- Developer: i-net software
- Release: 1999
- Stable release: 11.0 / May 16, 2011
- Written in: Java, .NET
- Operating system: Cross-platform
- Available in: English, German, Spanish
- Type: Reporting software
- License: i-net software EULA
- Website: inetsoftware.de/crystalclear

= I-net Crystal-Clear =

i-net Clear Reports (formerly known as i-net Crystal-Clear) is a Java-based cross-platform reporting application providing a report designer and a server component to create reports in numerous output formats like PDF, HTML, PS, RTF, XLS, TXT, CSV, SVG, XML, as well as being viewable in a Java applet or Swing component. Application programmers can integrate i-net Clear Reports using the public API which spans over 200 classes. Starting with release 11.0 i-net Clear Reports also supports the .NET programming language and offers a public API for further integration in other products.

==History==
In Version 11.0 i-net Crystal-Clear was renamed to i-net Clear Reports. At this time it also gained .NET integration as a major feature.

i-net Crystal-Clear was primarily designed to read Crystal Reports templates. It had to be capable of reading the RPT report format and producing a reasonable output. For exporting and saving reasons a new file format had to be created later on, enabling Crystal-Clear to save the API results back and make them editable by a designer.

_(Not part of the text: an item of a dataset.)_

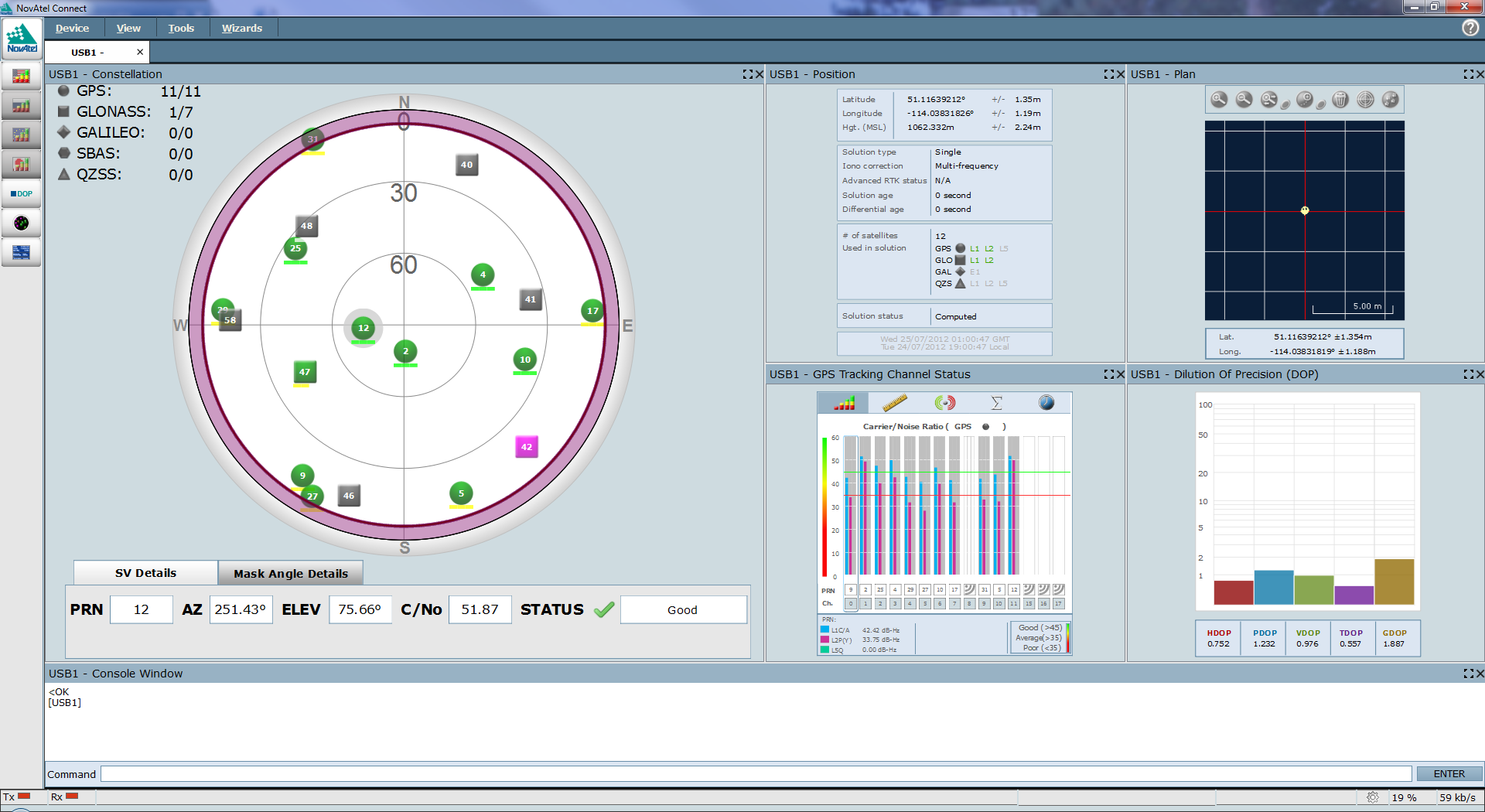Screen dimensions: 1485x812
Task: Toggle the small oval beside zoom-fit icon
Action: 1285,105
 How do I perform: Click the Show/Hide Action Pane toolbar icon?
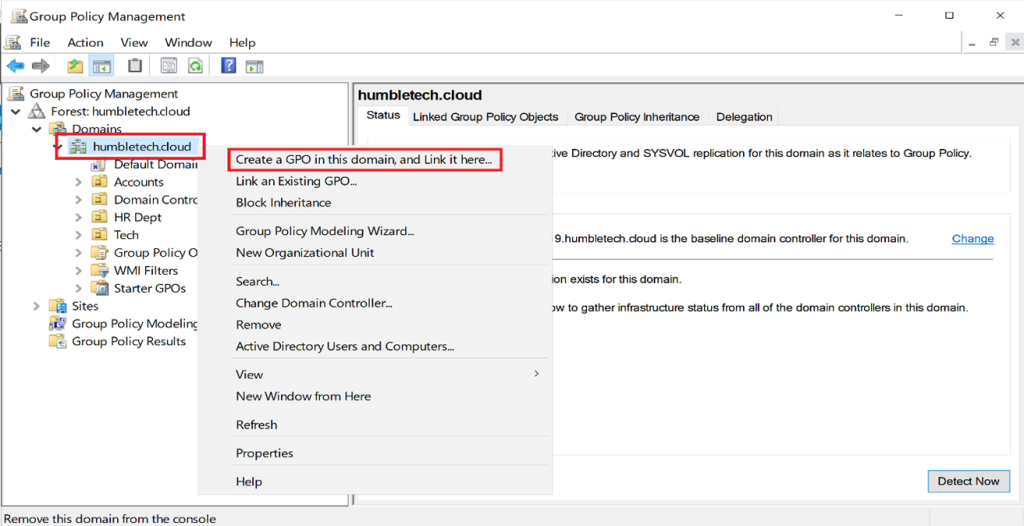[x=254, y=66]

In 2002 the first version of i-net DesignerXML, the report designer, was written using Java Swing. The editing concept is slightly different from some other designers, using a band-oriented report template format, meaning that reports are designed based on rows of data.

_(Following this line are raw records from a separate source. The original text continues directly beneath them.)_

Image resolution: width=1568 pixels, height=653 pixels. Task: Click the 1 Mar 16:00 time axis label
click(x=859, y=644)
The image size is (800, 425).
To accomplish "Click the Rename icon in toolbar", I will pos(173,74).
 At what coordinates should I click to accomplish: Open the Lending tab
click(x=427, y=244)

The development efforts have changed in more recent years to a full reporting platform approach, rather than the developer-only, framework-based one.

True to its roots, i-net Crystal-Clear still has the ability to read and execute Crystal Reports report templates up until the latest versions of Crystal Reports.

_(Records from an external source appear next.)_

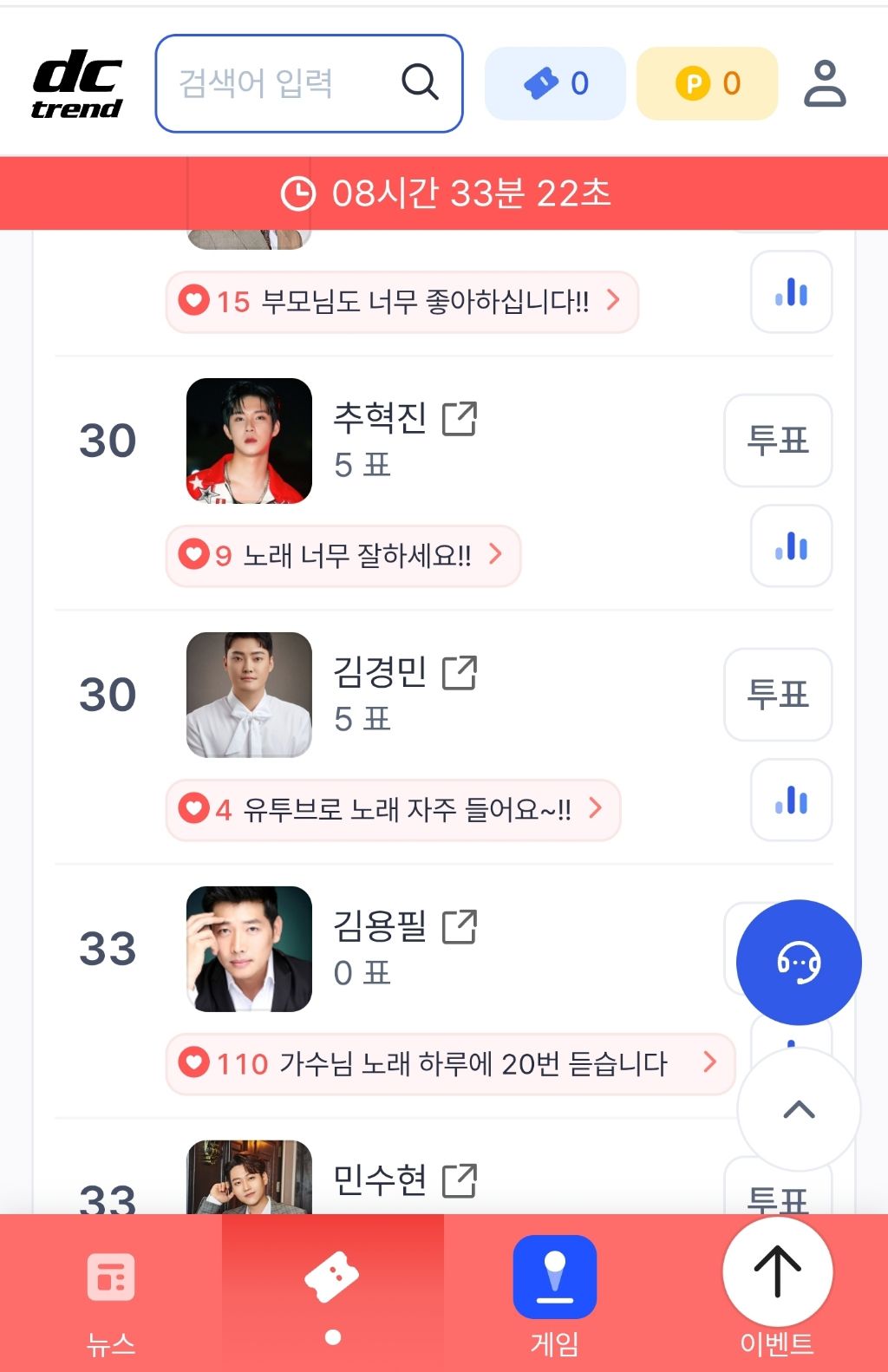Tap the yellow P points badge
888x1372 pixels.
pos(707,83)
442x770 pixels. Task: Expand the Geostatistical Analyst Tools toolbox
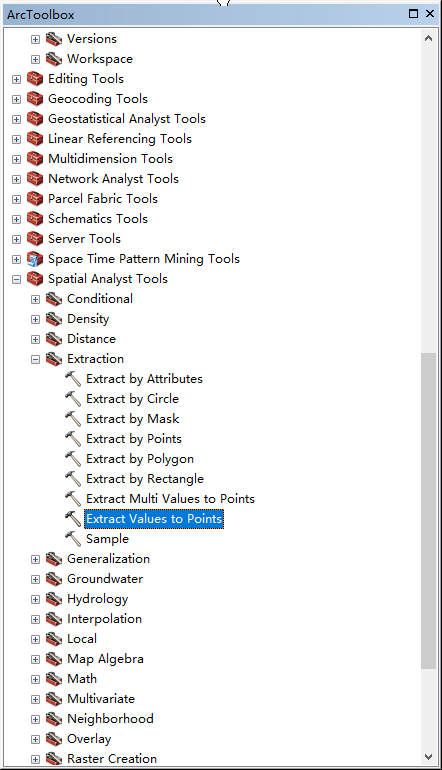[x=16, y=119]
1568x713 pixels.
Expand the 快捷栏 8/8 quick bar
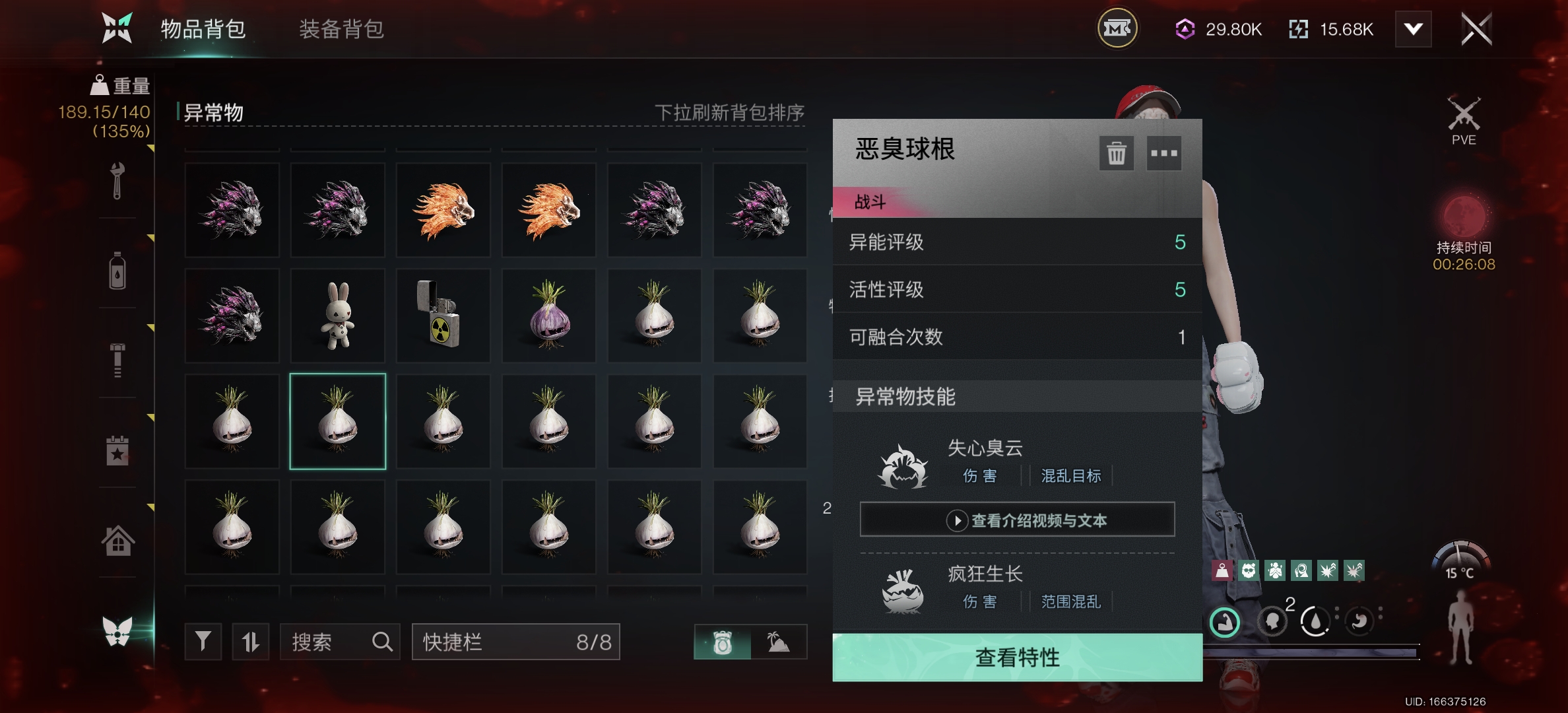pos(516,642)
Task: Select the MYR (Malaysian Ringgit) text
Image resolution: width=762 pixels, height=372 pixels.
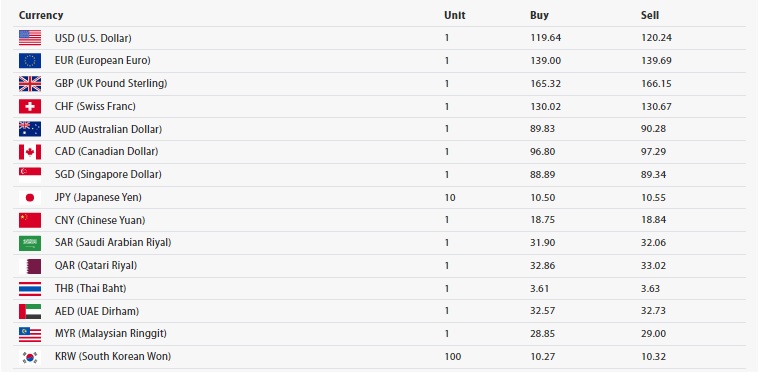Action: pyautogui.click(x=110, y=334)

Unlike Crystal Reports, however, the i-net Crystal-Clear report file format has always been an open format. Until version 9.0 it was an XML format. Since version 9, the report file format is in a zip-based format similar to OpenDocument.

==Flexibility==

Being a Java application, i-net Clear Reports has the ability to run on a variety of platforms and environments. There is virtually no restriction concerning data sources that can be used, as long as there is a JDBC driver available for accessing the data. For non-JDBC data sources, there are how-to's to write simple mini-drivers. With the new .NET API it got even more flexible and allows integration into .NET based applications.

i-net Clear Reports comes as a standalone server as well as a servlet which can be run on any Java EE application server such as Tomcat, Jetty, IIS, or Apache (via PHP).

Features can be added using the public API, or by adding custom JavaBeans which can be added to reports. User defined functions (UDF) extend the formula features of the embedded formula calculation routines.